Supplied information:
::::

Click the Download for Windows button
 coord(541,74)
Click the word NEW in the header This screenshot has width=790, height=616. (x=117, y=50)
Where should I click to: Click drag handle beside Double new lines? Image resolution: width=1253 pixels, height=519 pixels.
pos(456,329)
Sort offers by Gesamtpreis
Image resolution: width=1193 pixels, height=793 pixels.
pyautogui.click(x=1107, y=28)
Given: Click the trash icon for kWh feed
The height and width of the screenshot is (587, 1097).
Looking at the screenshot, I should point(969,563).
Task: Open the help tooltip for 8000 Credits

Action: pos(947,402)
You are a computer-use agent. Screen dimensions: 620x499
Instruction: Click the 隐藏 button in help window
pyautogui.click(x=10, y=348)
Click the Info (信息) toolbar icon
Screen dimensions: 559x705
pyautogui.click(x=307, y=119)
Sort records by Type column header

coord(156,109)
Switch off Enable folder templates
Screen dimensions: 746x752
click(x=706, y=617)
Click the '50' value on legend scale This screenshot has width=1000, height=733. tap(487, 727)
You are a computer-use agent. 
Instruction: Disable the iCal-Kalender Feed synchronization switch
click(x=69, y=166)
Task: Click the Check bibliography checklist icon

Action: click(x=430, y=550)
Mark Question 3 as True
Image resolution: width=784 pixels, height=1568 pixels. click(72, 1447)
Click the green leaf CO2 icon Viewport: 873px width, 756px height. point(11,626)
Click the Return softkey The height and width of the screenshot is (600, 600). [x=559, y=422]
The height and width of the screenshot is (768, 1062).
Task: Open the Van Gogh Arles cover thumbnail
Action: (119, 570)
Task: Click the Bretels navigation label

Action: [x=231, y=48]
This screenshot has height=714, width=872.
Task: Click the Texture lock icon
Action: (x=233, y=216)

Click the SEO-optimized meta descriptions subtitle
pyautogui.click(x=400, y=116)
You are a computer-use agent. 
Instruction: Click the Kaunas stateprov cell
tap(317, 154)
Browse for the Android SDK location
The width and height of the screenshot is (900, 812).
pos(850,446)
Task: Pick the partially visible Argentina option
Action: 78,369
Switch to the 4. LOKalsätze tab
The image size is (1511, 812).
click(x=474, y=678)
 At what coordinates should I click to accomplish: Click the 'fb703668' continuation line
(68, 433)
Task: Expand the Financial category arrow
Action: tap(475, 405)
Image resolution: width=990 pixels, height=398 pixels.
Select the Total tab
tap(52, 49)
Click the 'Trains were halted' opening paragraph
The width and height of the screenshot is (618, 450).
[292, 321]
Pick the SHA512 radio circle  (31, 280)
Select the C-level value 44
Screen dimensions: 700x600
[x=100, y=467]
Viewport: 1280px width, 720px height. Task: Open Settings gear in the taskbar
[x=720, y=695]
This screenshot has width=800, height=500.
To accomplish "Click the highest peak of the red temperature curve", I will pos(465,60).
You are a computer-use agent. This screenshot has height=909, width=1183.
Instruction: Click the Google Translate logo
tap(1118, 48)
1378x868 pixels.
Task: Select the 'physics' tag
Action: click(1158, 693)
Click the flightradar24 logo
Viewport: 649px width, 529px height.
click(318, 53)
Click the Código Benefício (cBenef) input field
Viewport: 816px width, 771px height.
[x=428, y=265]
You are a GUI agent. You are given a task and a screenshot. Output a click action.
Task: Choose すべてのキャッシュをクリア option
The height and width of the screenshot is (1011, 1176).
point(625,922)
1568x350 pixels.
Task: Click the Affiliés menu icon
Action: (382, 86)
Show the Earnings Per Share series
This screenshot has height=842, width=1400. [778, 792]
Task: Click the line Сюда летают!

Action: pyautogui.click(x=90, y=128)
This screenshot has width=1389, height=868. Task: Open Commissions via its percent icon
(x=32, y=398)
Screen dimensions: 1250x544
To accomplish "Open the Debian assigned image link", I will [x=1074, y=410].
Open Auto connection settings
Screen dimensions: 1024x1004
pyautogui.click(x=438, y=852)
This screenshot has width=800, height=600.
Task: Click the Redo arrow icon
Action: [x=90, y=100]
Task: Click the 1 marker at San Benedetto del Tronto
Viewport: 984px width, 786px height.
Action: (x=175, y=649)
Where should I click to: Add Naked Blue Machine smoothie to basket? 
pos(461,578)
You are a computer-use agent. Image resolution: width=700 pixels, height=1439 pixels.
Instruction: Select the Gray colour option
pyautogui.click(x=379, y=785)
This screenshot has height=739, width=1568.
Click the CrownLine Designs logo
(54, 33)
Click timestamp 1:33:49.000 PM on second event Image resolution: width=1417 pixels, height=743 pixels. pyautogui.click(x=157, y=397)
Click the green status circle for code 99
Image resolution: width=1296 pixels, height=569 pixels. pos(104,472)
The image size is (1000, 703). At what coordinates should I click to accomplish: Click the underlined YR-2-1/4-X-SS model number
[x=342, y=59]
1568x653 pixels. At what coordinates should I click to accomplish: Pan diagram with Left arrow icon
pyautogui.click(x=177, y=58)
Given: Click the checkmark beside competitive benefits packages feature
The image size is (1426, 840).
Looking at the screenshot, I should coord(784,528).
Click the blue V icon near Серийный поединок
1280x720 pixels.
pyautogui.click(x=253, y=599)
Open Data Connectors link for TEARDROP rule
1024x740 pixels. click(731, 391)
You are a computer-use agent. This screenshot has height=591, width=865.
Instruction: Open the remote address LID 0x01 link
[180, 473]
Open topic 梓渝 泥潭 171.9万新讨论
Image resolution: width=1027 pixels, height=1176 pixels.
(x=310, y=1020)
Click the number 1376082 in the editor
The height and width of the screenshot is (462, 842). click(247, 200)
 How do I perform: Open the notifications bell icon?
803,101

::::

Problem description: Restate the entries above word for word.

Exercise response:
Click the Download for Windows button
 coord(541,74)
Click the word NEW in the header This screenshot has width=790, height=616. (x=117, y=50)
Where should I click to: Click drag handle beside Double new lines? Image resolution: width=1253 pixels, height=519 pixels.
pos(456,329)
Sort offers by Gesamtpreis
Image resolution: width=1193 pixels, height=793 pixels.
pyautogui.click(x=1107, y=28)
Given: Click the trash icon for kWh feed
The height and width of the screenshot is (587, 1097).
Looking at the screenshot, I should point(969,563).
Task: Open the help tooltip for 8000 Credits

Action: pos(947,402)
You are a computer-use agent. Screen dimensions: 620x499
Instruction: Click the 隐藏 button in help window
pyautogui.click(x=10, y=348)
Click the Info (信息) toolbar icon
Screen dimensions: 559x705
pyautogui.click(x=307, y=119)
Sort records by Type column header

coord(156,109)
Switch off Enable folder templates
Screen dimensions: 746x752
click(x=706, y=617)
Click the '50' value on legend scale This screenshot has width=1000, height=733. tap(487, 727)
You are a computer-use agent. 
Instruction: Disable the iCal-Kalender Feed synchronization switch
click(x=69, y=166)
Task: Click the Check bibliography checklist icon

Action: click(x=430, y=550)
Mark Question 3 as True
Image resolution: width=784 pixels, height=1568 pixels. click(72, 1447)
Click the green leaf CO2 icon Viewport: 873px width, 756px height. point(11,626)
Click the Return softkey The height and width of the screenshot is (600, 600). [x=559, y=422]
The height and width of the screenshot is (768, 1062).
Task: Open the Van Gogh Arles cover thumbnail
Action: (119, 570)
Task: Click the Bretels navigation label

Action: [x=231, y=48]
This screenshot has height=714, width=872.
Task: Click the Texture lock icon
Action: (x=233, y=216)

Click the SEO-optimized meta descriptions subtitle
pyautogui.click(x=400, y=116)
You are a computer-use agent. 
Instruction: Click the Kaunas stateprov cell
tap(317, 154)
Browse for the Android SDK location
The width and height of the screenshot is (900, 812).
pos(850,446)
Task: Pick the partially visible Argentina option
Action: 78,369
Switch to the 4. LOKalsätze tab
The image size is (1511, 812).
click(x=474, y=678)
 At what coordinates should I click to accomplish: Click the 'fb703668' continuation line
(68, 433)
Task: Expand the Financial category arrow
Action: tap(475, 405)
Image resolution: width=990 pixels, height=398 pixels.
Select the Total tab
tap(52, 49)
Click the 'Trains were halted' opening paragraph
The width and height of the screenshot is (618, 450).
[292, 321]
Pick the SHA512 radio circle  (31, 280)
Select the C-level value 44
Screen dimensions: 700x600
[x=100, y=467]
Viewport: 1280px width, 720px height. Task: Open Settings gear in the taskbar
[x=720, y=695]
This screenshot has width=800, height=500.
To accomplish "Click the highest peak of the red temperature curve", I will pos(465,60).
You are a computer-use agent. This screenshot has height=909, width=1183.
Instruction: Click the Google Translate logo
tap(1118, 48)
1378x868 pixels.
Task: Select the 'physics' tag
Action: click(1158, 693)
Click the flightradar24 logo
Viewport: 649px width, 529px height.
click(318, 53)
Click the Código Benefício (cBenef) input field
Viewport: 816px width, 771px height.
[x=428, y=265]
You are a GUI agent. You are given a task and a screenshot. Output a click action.
Task: Choose すべてのキャッシュをクリア option
The height and width of the screenshot is (1011, 1176).
point(625,922)
1568x350 pixels.
Task: Click the Affiliés menu icon
Action: (382, 86)
Show the Earnings Per Share series
This screenshot has height=842, width=1400. [778, 792]
Task: Click the line Сюда летают!

Action: pyautogui.click(x=90, y=128)
This screenshot has width=1389, height=868. Task: Open Commissions via its percent icon
(x=32, y=398)
Screen dimensions: 1250x544
To accomplish "Open the Debian assigned image link", I will [x=1074, y=410].
Open Auto connection settings
Screen dimensions: 1024x1004
pyautogui.click(x=438, y=852)
This screenshot has width=800, height=600.
Task: Click the Redo arrow icon
Action: [x=90, y=100]
Task: Click the 1 marker at San Benedetto del Tronto
Viewport: 984px width, 786px height.
Action: (x=175, y=649)
Where should I click to: Add Naked Blue Machine smoothie to basket? 
pos(461,578)
You are a computer-use agent. Image resolution: width=700 pixels, height=1439 pixels.
Instruction: Select the Gray colour option
pyautogui.click(x=379, y=785)
This screenshot has height=739, width=1568.
Click the CrownLine Designs logo
(54, 33)
Click timestamp 1:33:49.000 PM on second event Image resolution: width=1417 pixels, height=743 pixels. pyautogui.click(x=157, y=397)
Click the green status circle for code 99
Image resolution: width=1296 pixels, height=569 pixels. pos(104,472)
The image size is (1000, 703). At what coordinates should I click to accomplish: Click the underlined YR-2-1/4-X-SS model number
[x=342, y=59]
1568x653 pixels. At what coordinates should I click to accomplish: Pan diagram with Left arrow icon
pyautogui.click(x=177, y=58)
Given: Click the checkmark beside competitive benefits packages feature
The image size is (1426, 840).
Looking at the screenshot, I should coord(784,528).
Click the blue V icon near Серийный поединок
1280x720 pixels.
pyautogui.click(x=253, y=599)
Open Data Connectors link for TEARDROP rule
1024x740 pixels. click(731, 391)
You are a computer-use agent. This screenshot has height=591, width=865.
Instruction: Open the remote address LID 0x01 link
[180, 473]
Open topic 梓渝 泥潭 171.9万新讨论
Image resolution: width=1027 pixels, height=1176 pixels.
(x=310, y=1020)
Click the number 1376082 in the editor
The height and width of the screenshot is (462, 842). click(247, 200)
 How do I perform: Open the notifications bell icon?
803,101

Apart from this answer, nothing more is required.